Arrange the entries in the stretch from the line containing "Open the #σεισμού hashtag" through the end of the entries as a two-column CSV with the header text,answer. Give one row per entry, with its text and its answer each in a single quoted field and line breaks turned into spaces, and leave the pictures out.

start Records to process

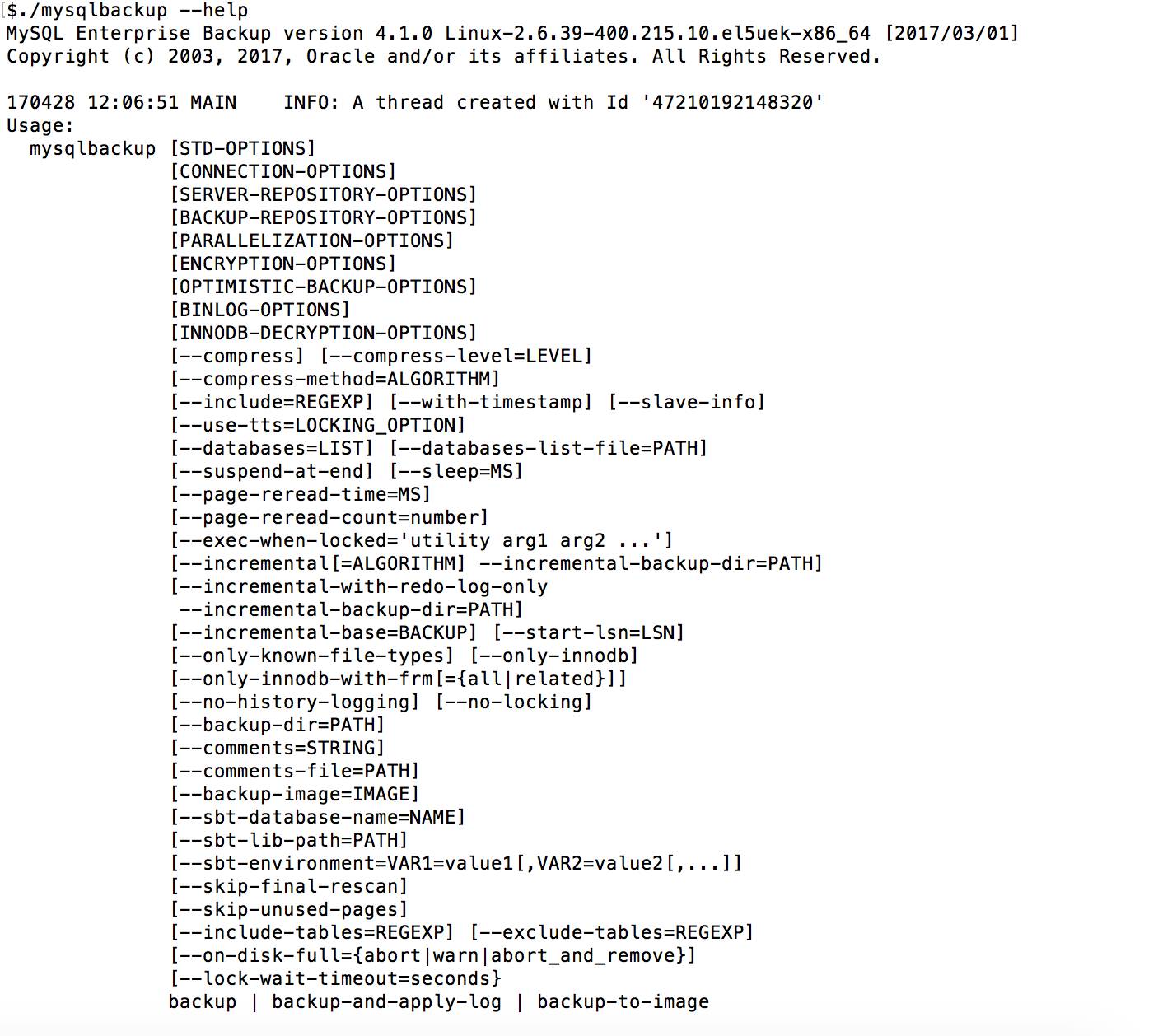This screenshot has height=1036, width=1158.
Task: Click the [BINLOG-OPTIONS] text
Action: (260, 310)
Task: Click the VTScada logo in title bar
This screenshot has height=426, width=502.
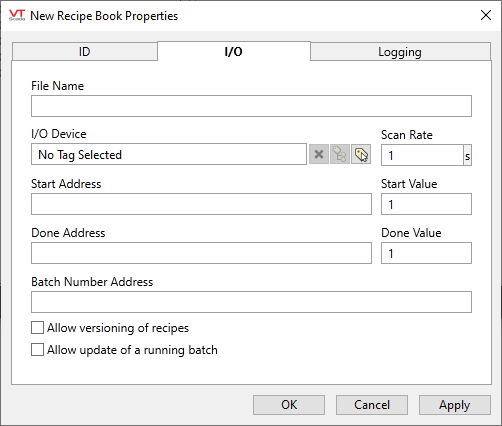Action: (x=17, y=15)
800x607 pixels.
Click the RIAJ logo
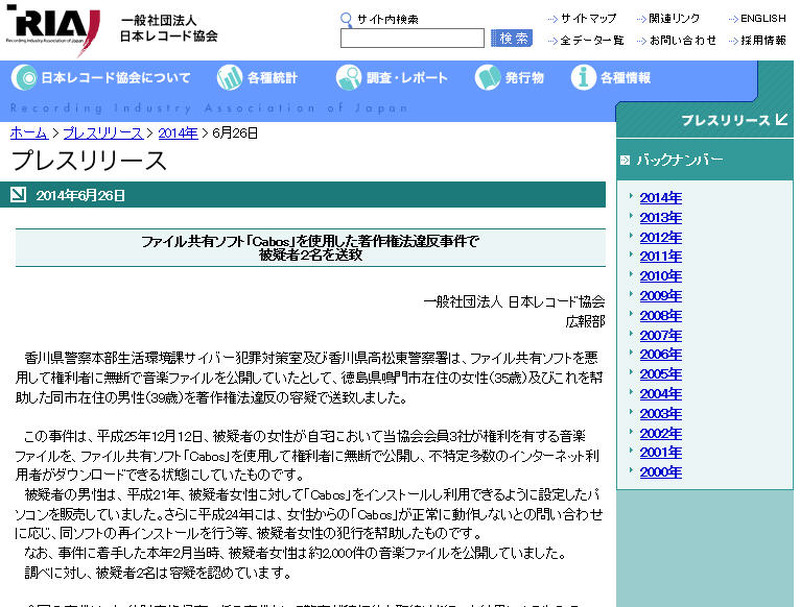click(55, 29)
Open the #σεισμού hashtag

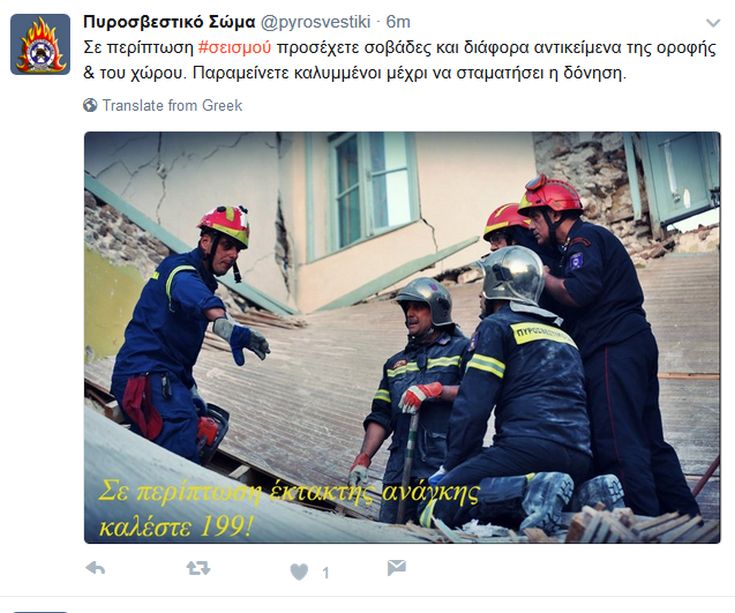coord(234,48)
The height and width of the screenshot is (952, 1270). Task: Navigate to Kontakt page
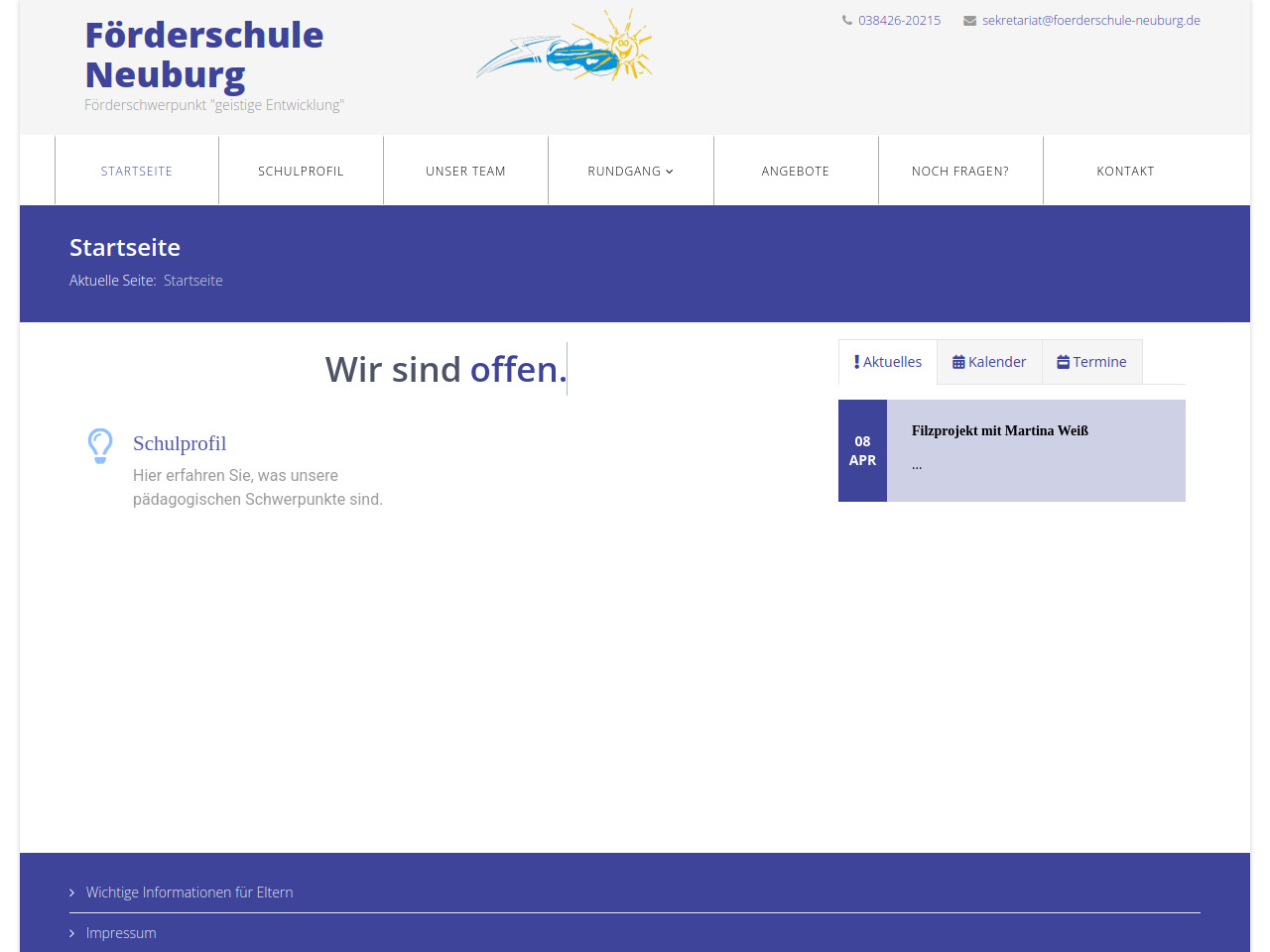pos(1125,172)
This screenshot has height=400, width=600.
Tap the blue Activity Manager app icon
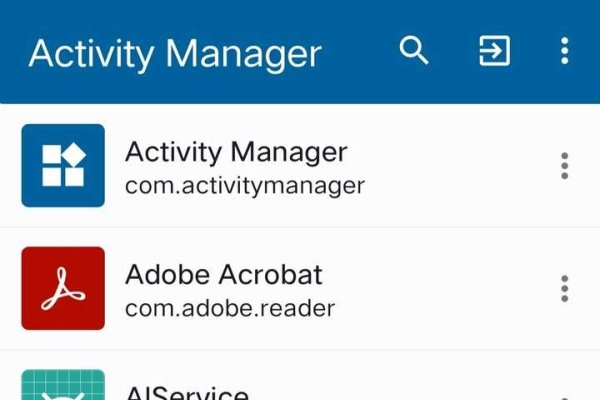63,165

end Records to process

→ **Solution**
text,answer
"Open the #σεισμού hashtag","coord(234,48)"
"The height and width of the screenshot is (952, 1270). Task: Navigate to Kontakt page","pos(1125,172)"
"This screenshot has height=400, width=600. Tap the blue Activity Manager app icon","63,165"